All gardens are works in progress. So I compiled a list of past ideas for my backyard landscaping and I thought my readers might like to see them.
Pet Memorial Garden
When my 18-year-old Pomeranian passed away I thought it would be nice to have a memorial garden for her. All dogs like the outdoors but she seemed to really like flowers.
So I had a stone Pomeranian statue made and placed it over her grave. Around her grave, I planted what seemed to be her favorite flowers.
I started with daffodils and purple crocus. I planted them in the shape of a heart around the outside of the grave.
Then I added bright red poppies for a blast of late summer color. Oddly enough, I didn’t plant her late spring favorite: violets. Nature did that for me. All over her gravesite are the most beautiful bright purple flowers.
It’s small and in a corner of the yard out of the way, but it is a fitting tribute to a beloved friend.
Everyone seems to have a spot in his or her yard that either is as dry as the desert or virtually a swamp. If you have a wet area, consider putting in a small koi pond.
The kits are now widely available, inexpensive, and even have a solar panel so you no longer have to run electrical lines underground.
Or you can do what I did with a back corner that got a lot of suns but never seemed to dry out: I planted a yucca garden. 3 Adams Needle Yucca and a year later and it’s finally dry.
Yucca may be a desert plant but all that means is that they can live with very little water.

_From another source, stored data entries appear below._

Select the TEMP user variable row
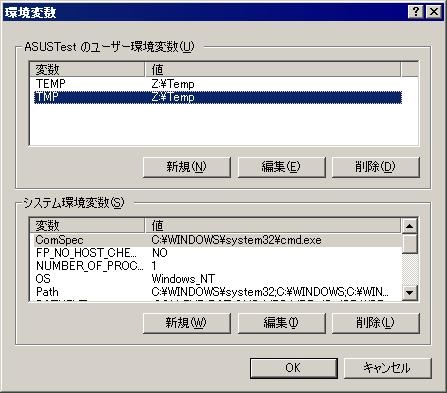This screenshot has width=447, height=393. click(x=218, y=84)
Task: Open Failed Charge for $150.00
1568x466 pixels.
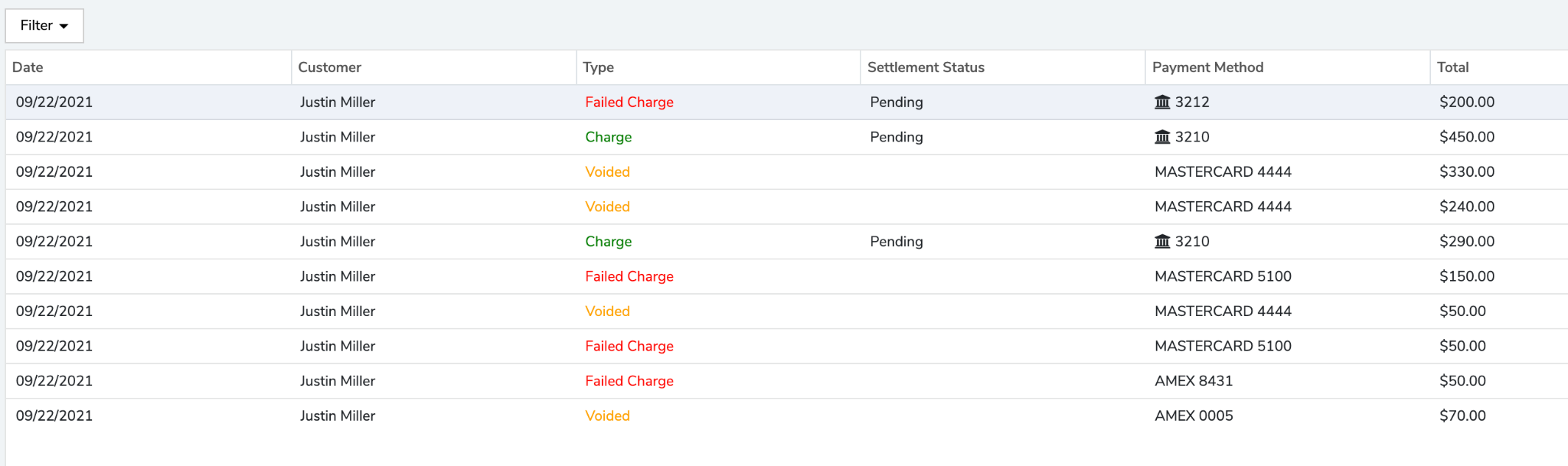Action: (x=786, y=276)
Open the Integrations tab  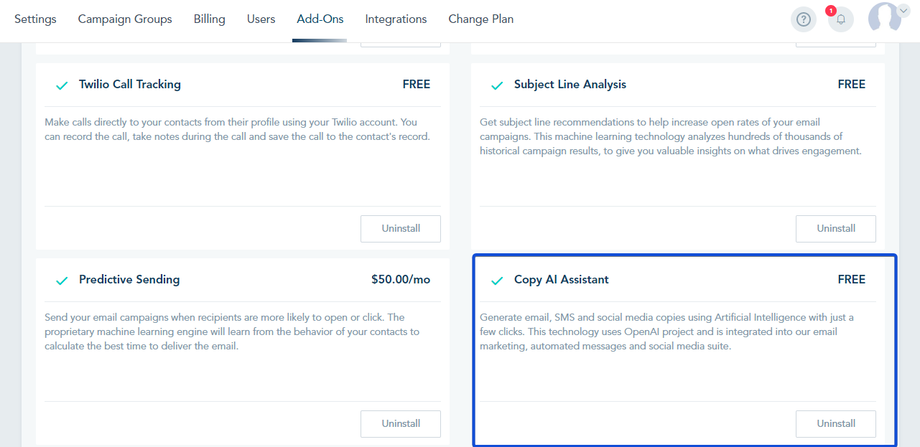396,19
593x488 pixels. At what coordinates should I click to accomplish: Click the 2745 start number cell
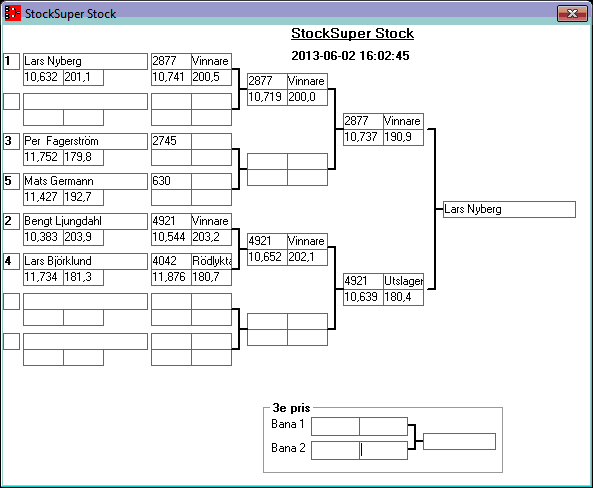[x=171, y=141]
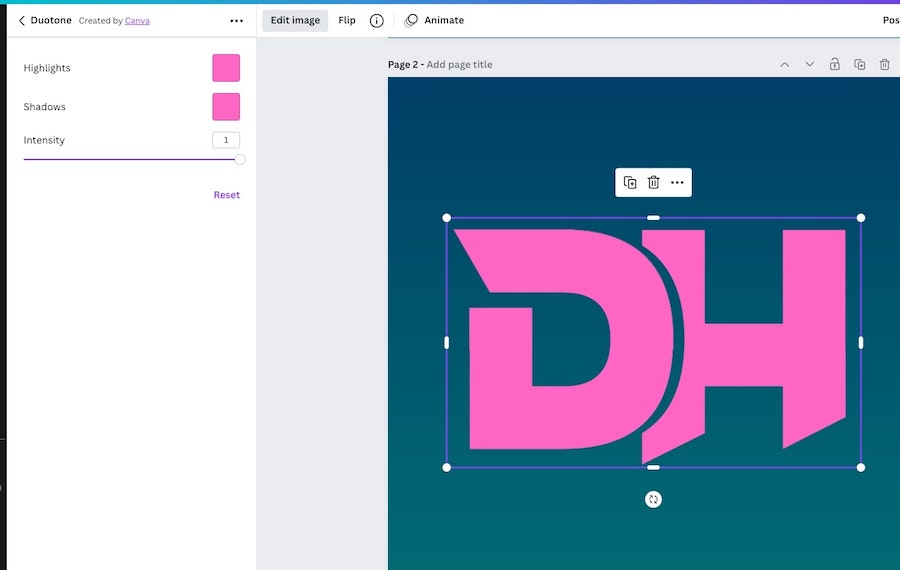Click the back arrow beside Duotone

click(22, 20)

They grow much faster when given plenty of water however so are great in an area that gets wet and seems to stay that way.
Have an area that is overly dry and you don’t want to irrigate it? Plant a rock garden with desert plants such as Yucca, Hens, and Chicks, and Cactus.
Many overly busy people just don’t have time to spend hours a week in the garden. They mow their lawn and plant shrubs. While nice, a little more effort can reward you with a block of color.
If, like many, you have a large expanse of lawn bordered by a few shrubs, pick a spot in the middle of the lawn. Then go UP! A dozen landscape timbers make a great border, just place them 3 high and secure. Do this to form a large square.
Run black landscape material inside the square (it allows water to seep through but inhibits weeds). Then fill with dirt and plant.
I used an anchoring shrub of dwarf flowering almonds. It’s cut back in the fall and never grows above 3 feet tall. It’s a ball of pink flowers for weeks each spring and then a deep green for summer.
It takes about 2 hours of work a year and the color never stops.
Fountains aren’t just for the wealthy anymore. There are thousands of different varieties and there is sure to be one to strike your fancy.
You just get it, fill with water and plug it in. I have one in an out-of-the-way shady nook. I filled in the area around it with hostas and caladium.